• [Exercise objective]:
Output, word for word and without pictures, the lines from the one containing "Where should I click to: Click" through the final line of the listing below.
---------- Material provided ----------
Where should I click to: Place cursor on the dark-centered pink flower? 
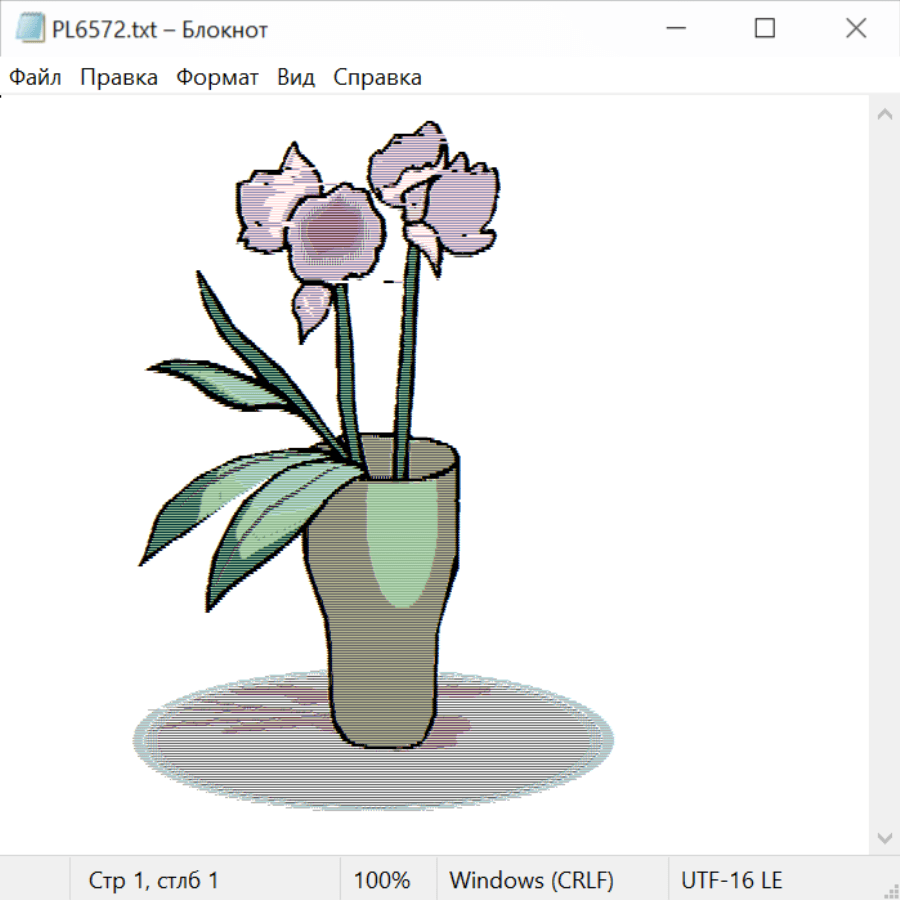(x=335, y=228)
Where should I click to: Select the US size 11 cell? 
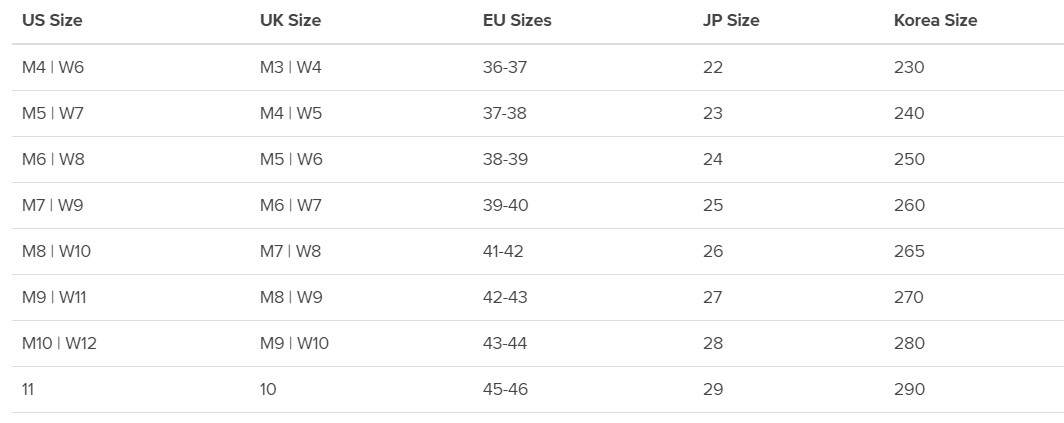(28, 390)
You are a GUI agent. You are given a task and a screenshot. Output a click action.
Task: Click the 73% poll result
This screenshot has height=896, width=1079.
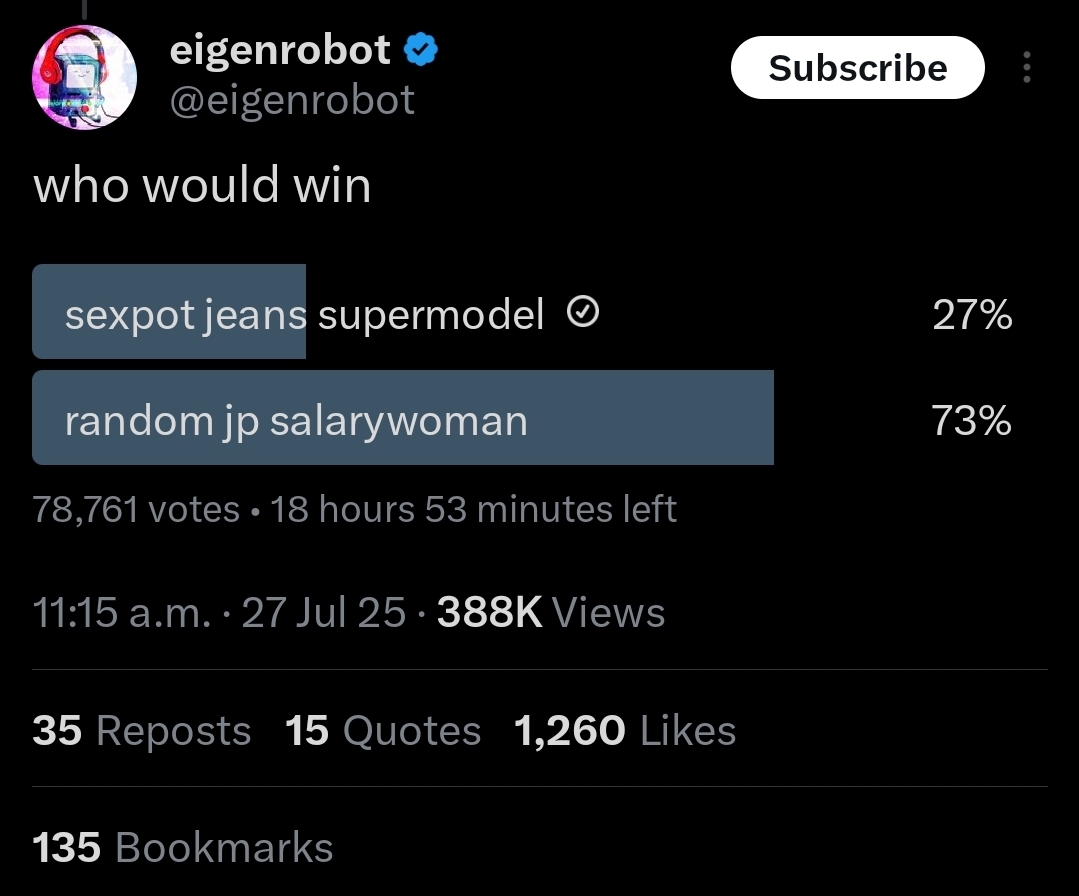pos(971,420)
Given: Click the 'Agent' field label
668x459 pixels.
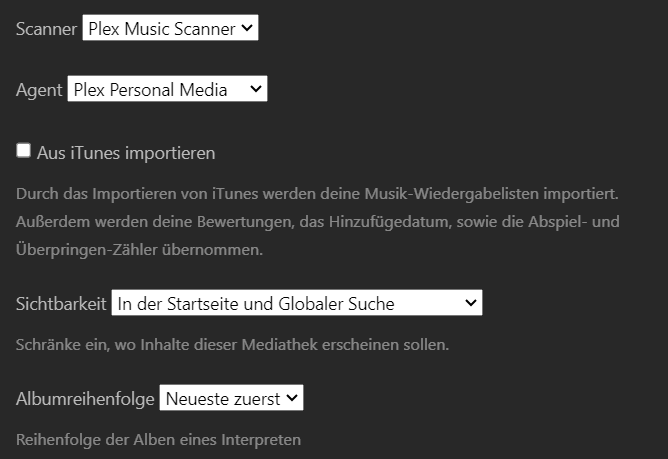Looking at the screenshot, I should (39, 90).
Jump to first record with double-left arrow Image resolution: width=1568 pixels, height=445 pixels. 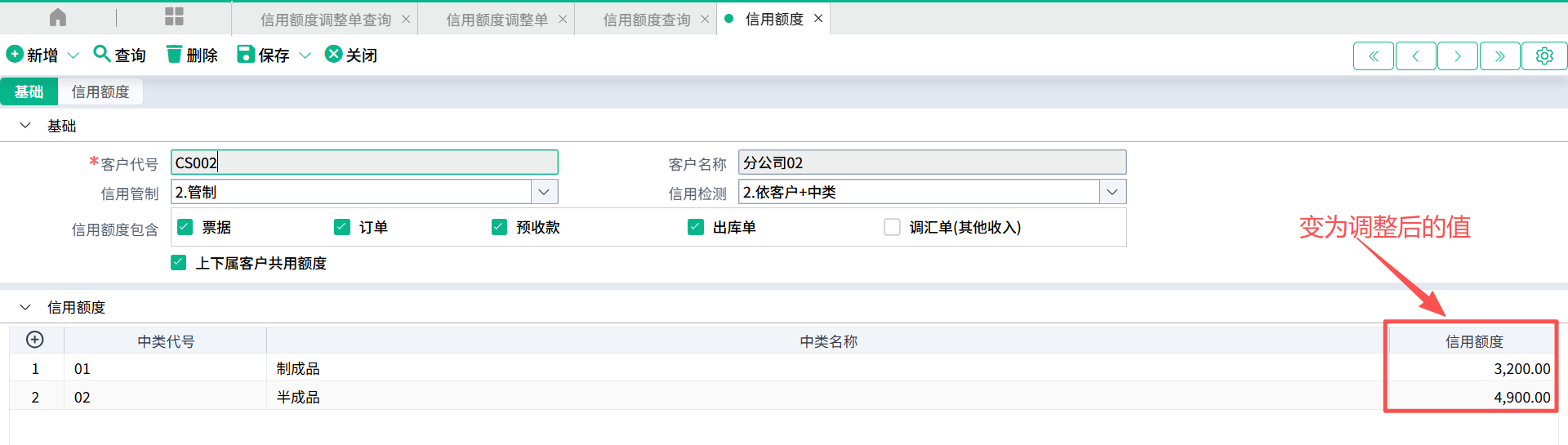click(1374, 56)
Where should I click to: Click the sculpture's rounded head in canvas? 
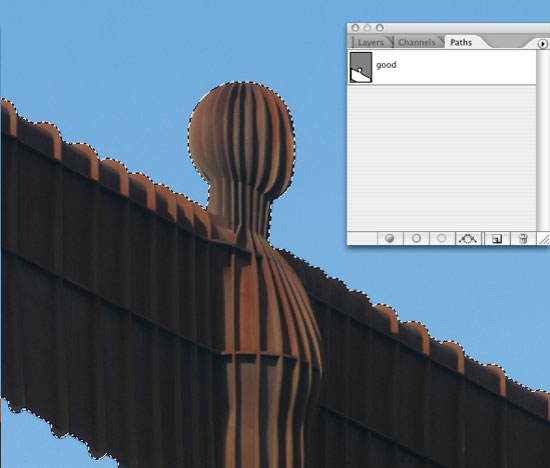[241, 132]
----------
• [Finished task]:
Where should I click to: Click the sculpture's rounded head in canvas? 
[241, 132]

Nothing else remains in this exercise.